**Stored records**
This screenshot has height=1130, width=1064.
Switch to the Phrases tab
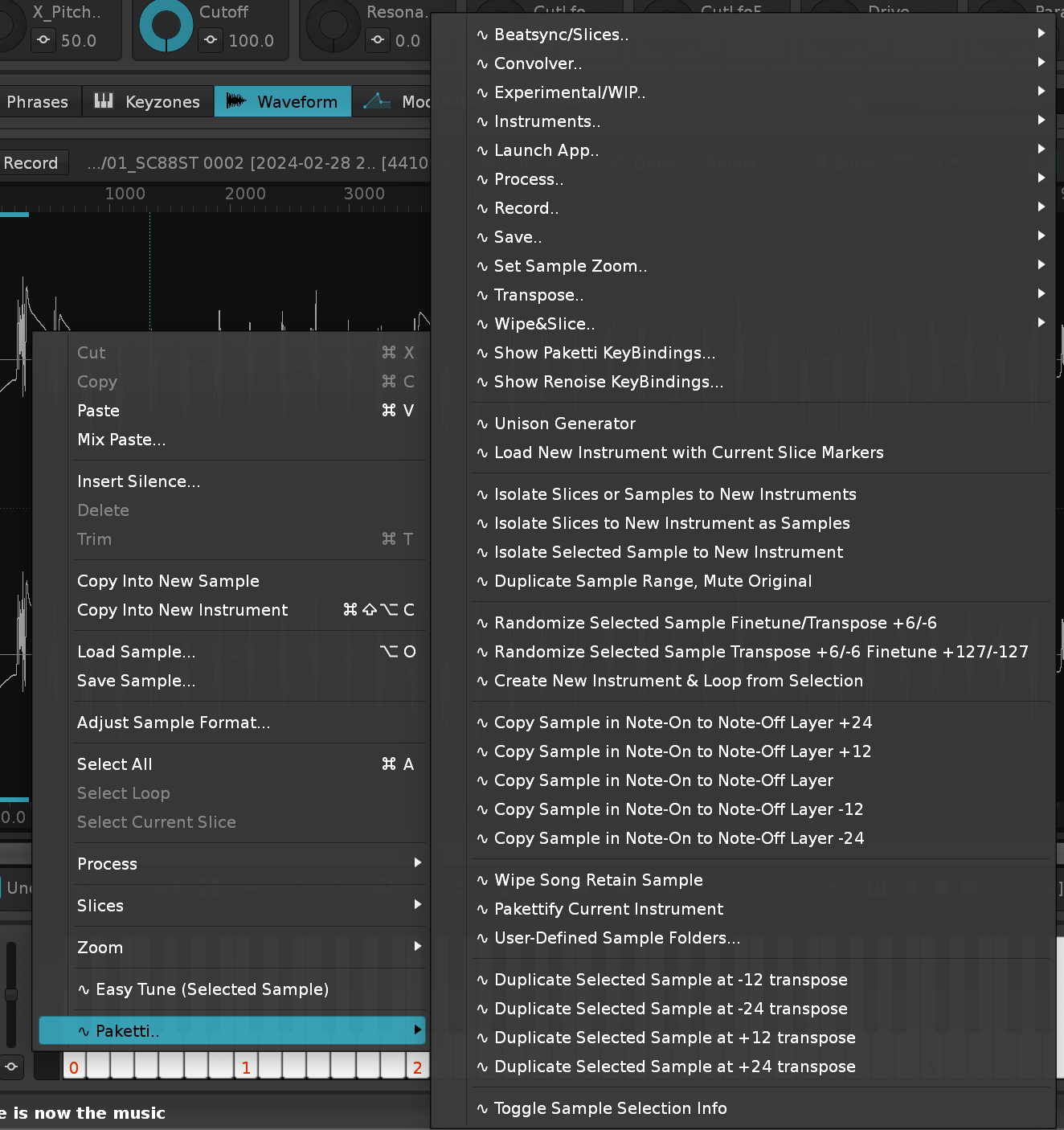(37, 102)
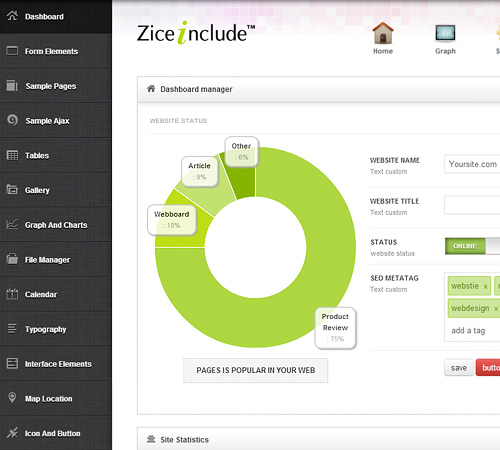Screen dimensions: 500x450
Task: Select the Calendar sidebar icon
Action: point(12,294)
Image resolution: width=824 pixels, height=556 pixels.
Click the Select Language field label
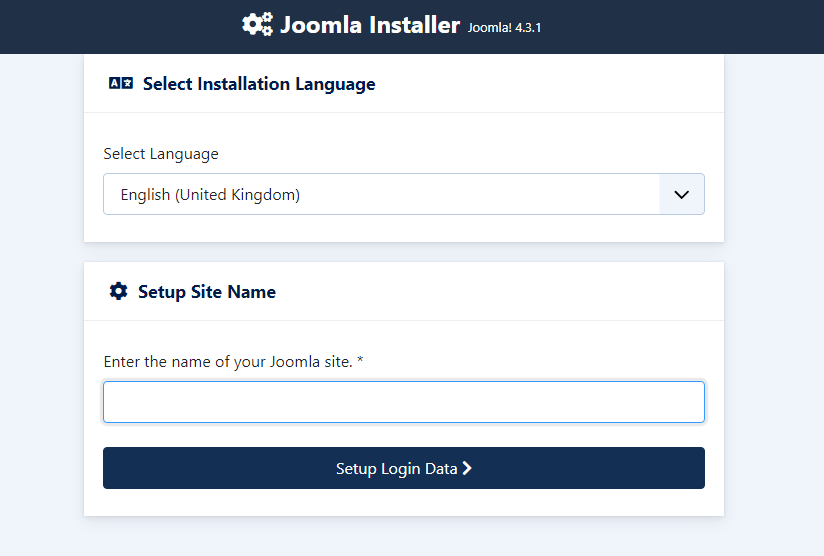click(x=161, y=154)
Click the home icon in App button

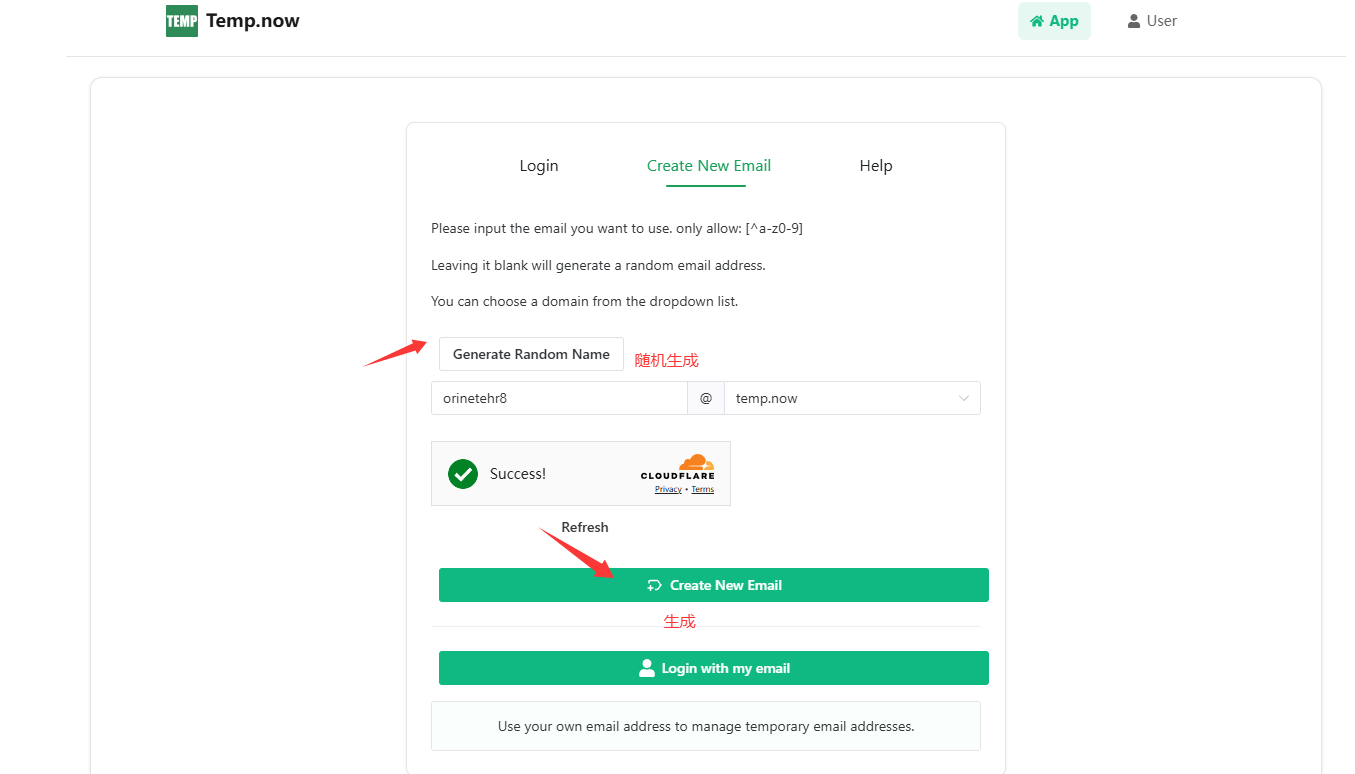tap(1037, 21)
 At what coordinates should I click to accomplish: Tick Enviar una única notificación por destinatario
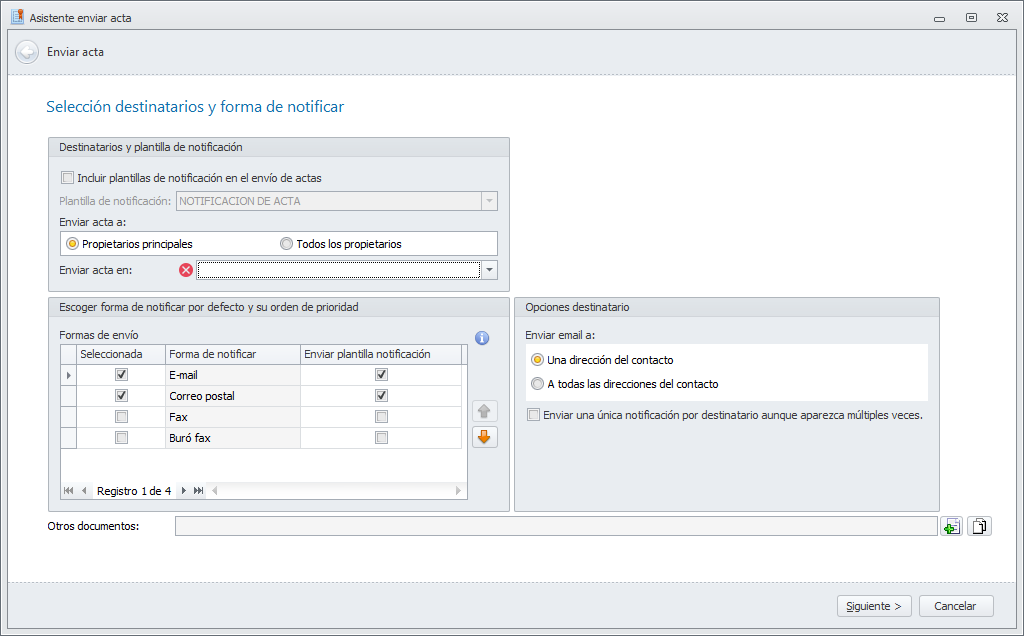534,415
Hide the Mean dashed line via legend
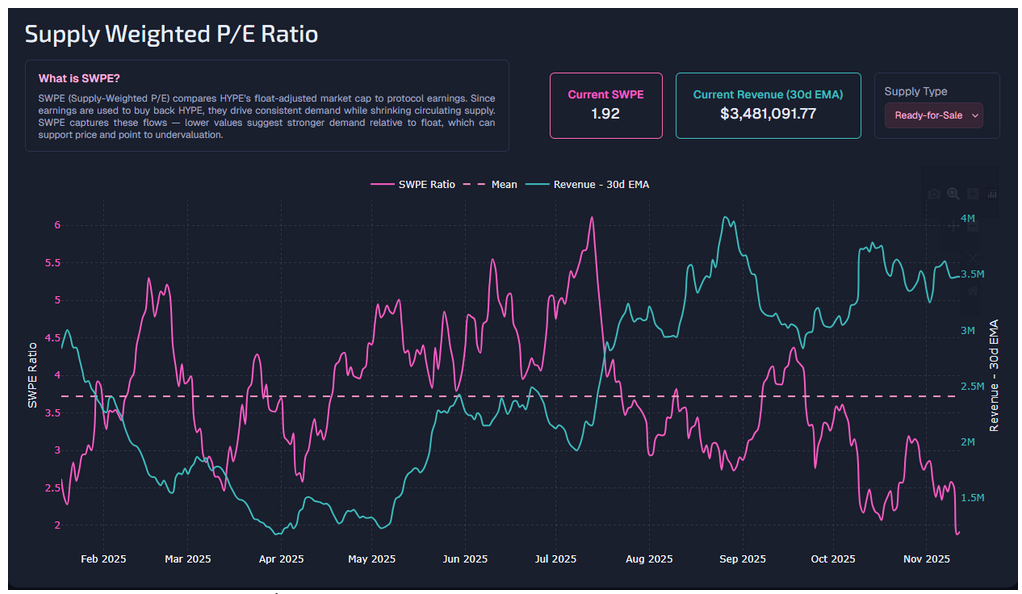The image size is (1022, 594). pos(489,184)
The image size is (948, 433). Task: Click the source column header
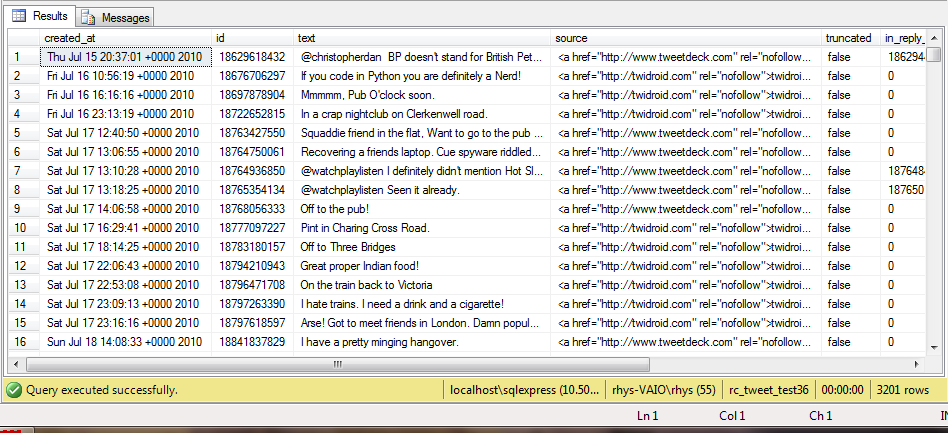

**WHAT THIS TASK INVOLVES**
Would you please restate the records word for word, excluding any images?

**REPLY TO THE TASK**
This screenshot has height=1130, width=1064.
Switch to the Phrases tab
(37, 102)
Screen dimensions: 500x450
Task: Select the Calendar sidebar icon
Action: point(12,294)
Image resolution: width=824 pixels, height=556 pixels.
Click the Select Language field label
click(x=161, y=154)
Click the home icon in App button

tap(1037, 21)
 At what coordinates should I click to accomplish: Tick Enviar una única notificación por destinatario
534,415
Hide the Mean dashed line via legend
The image size is (1022, 594). pos(489,184)
The image size is (948, 433). Task: Click the source column header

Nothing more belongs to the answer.